Bisnis.com, JAKARTA – Proses pelaksanaan rights issue PT Bank Syariah Indonesia Tbk. atau BSI (BRIS) diklaim mengalami kelebihan permintaan atau oversubscribe hingga 1,4 kali. Tuntasnya aksi korporasi ini akan menjadi modal kuat bagi BSI untuk mendorong pembiayaan ke depan.
BSI diketahui menggelar aksi penambahan modal dengan hak memesan efek terlebih dahulu (PMHMETD) atau rights issue sebanyak-banyaknya 4,99 miliar saham baru seri B. Harga pelaksanaan aksi ini ditetapkan Rp1.000 per lembar saham, sehingga dana yang diterima perseroan Rp5 triliun.
Direktur Utama BSI Hery Gunardi mengatakan selain berhasil meningkatkan free float sesuai dengan ketentuan, aksi korporasi ini juga menunjukan kepercayaan investor yang semakin kuat terhadap kinerja fundamental perseroan.
“Rights issue yang kami lakukan berjalan lancar dan penyerapan saham oleh investor institusi baik domestik maupun asing serta publik sangat baik,” ujar Hery melalui keterangan tertulis pada Senin (26/12/2022).
PT Bank Mandiri (Persero) Tbk. (BMRI) selaku pemilik 50,83 persen saham BSI melaksanakan seluruh haknya. Adapun PT Bank Negara Indonesia (Persero) Tbk. dengan kepemilikan 24,85 persen saham perseroan melaksanakan sebagian haknya atau 500 juta saham.
Hery menambahkan proses aksi rights issue telah menuju tahap akhir. Harapannya, langkah tersebut dapat memperkuat struktur permodalan dengan rasio kecukupan modal atau capital adequacy ratio (CAR) sekitar 20 persen.
“Sehingga, selain setingkat dengan rata-rata industri perbankan juga dapat menopang pertumbuhan pembiayaan dan layanan keuangan syariah yang semakin tumbuh pesat,” tuturnya.
Di sisi lain, penerbitan saham baru BSI diyakini oleh sejumlah pihak dapat menjadi bahan bakar perseroan untuk menggenjot pembiayaan ke depan. Aksi korporasi juga dinilai mampu menjaga kinerja dari emiten bersandi BRI ini di tengah ancaman perlambatan ekonomi global pada 2023.

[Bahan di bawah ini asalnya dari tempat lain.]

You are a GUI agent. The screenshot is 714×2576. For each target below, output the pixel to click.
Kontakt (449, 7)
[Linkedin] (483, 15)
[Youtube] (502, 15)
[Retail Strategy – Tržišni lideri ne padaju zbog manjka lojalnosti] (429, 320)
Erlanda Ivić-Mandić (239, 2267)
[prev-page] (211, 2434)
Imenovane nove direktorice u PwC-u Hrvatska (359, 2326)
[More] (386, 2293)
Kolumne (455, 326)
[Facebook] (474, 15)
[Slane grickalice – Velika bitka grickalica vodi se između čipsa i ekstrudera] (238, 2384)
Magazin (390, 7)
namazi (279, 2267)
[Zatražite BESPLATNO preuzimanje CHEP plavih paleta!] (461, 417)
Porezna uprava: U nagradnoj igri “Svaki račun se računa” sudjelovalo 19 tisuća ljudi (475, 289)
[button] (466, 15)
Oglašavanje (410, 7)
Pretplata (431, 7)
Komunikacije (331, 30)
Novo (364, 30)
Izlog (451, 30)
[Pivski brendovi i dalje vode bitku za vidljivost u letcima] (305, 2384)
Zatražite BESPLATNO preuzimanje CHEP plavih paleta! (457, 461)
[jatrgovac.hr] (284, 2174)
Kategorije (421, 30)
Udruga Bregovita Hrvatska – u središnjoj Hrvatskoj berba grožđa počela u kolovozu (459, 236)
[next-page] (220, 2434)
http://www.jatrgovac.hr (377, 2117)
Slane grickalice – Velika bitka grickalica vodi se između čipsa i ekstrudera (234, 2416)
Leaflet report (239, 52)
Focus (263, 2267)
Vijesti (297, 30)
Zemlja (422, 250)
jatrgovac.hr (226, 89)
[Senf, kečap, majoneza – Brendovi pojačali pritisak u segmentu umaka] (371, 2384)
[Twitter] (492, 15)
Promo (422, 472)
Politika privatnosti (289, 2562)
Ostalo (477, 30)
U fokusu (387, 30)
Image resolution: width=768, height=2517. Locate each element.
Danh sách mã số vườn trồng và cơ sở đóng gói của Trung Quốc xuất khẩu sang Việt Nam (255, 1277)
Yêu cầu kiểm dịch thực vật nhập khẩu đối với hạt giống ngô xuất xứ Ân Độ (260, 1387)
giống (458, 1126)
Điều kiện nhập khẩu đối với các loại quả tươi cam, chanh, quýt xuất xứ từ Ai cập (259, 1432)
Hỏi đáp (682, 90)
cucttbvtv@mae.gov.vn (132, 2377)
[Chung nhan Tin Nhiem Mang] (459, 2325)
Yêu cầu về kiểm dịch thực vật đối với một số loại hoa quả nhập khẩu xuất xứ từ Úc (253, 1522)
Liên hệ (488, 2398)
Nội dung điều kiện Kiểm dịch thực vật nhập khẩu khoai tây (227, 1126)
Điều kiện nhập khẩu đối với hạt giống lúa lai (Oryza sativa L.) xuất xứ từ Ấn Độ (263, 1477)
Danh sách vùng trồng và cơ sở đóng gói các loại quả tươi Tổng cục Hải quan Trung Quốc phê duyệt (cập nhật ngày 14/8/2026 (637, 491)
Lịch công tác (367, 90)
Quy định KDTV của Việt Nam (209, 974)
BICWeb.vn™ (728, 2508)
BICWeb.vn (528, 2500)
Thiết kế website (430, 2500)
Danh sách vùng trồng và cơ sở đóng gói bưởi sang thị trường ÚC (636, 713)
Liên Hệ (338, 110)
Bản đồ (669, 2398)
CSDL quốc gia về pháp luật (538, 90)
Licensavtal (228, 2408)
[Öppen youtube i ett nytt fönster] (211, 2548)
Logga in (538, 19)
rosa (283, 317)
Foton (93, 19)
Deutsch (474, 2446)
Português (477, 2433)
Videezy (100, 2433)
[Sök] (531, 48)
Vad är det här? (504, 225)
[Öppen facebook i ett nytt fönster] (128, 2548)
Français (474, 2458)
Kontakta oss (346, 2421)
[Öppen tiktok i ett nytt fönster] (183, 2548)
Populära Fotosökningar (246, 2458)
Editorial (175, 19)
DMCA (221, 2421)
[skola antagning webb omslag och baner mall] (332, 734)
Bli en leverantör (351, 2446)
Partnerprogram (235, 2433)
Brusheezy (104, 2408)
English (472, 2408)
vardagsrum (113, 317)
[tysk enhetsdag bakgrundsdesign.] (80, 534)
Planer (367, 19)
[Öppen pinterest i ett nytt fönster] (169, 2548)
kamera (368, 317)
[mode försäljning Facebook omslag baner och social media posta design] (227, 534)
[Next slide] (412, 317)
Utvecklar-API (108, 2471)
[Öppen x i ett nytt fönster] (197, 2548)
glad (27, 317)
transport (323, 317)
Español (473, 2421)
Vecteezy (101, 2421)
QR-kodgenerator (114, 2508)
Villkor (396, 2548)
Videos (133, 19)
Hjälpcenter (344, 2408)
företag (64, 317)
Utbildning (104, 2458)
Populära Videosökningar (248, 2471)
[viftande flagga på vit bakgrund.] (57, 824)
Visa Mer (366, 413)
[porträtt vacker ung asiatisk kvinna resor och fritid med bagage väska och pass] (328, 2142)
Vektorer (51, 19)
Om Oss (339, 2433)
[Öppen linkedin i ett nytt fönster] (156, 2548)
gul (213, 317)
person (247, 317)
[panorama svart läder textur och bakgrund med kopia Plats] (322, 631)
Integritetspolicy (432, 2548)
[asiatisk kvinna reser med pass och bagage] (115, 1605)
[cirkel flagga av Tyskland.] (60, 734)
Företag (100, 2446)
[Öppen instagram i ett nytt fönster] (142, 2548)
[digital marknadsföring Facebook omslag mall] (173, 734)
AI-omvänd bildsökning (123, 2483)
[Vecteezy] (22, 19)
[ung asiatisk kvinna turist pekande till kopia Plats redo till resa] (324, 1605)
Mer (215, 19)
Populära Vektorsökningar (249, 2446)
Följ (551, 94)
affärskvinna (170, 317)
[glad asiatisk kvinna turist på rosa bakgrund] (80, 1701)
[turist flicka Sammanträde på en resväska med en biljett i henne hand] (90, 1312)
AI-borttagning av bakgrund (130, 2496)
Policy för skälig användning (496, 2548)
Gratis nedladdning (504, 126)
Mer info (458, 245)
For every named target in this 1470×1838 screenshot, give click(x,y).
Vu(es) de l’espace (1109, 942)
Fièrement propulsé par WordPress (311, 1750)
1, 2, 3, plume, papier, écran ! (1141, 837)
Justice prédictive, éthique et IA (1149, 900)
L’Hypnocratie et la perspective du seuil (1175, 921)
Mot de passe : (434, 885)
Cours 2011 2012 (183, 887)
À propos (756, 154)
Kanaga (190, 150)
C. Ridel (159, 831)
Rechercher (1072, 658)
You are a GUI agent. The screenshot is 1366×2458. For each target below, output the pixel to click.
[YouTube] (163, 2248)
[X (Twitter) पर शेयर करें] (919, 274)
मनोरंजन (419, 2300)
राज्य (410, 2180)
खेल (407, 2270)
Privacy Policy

Secara terpisah, peneliti ekonomi syariah dari Institute for Development of Economics and Finance (Indef) Fauziah Rizki Yuniarti mengatakan aset dan modal merupakan bensin bank untuk melaju kencang. Apabila bank memiliki modal yang kecil, maka ruang gerak inovasinya terbatas.
Dari sisi permintaan, bank syariah memiliki untapped market yang terbilang besar. Selain itu bonus demografi usia produktif, likuiditas golongan menengah ke atas, dan gaya hidup halal akan menjadi stimulus positif bagi kinerja bank syariah.
“Dari sisi suplai, BSI sebagai bank syariah terbesar juga semakin agresif memasarkan produk dan jasa perbankannya,” tutur Fauziah.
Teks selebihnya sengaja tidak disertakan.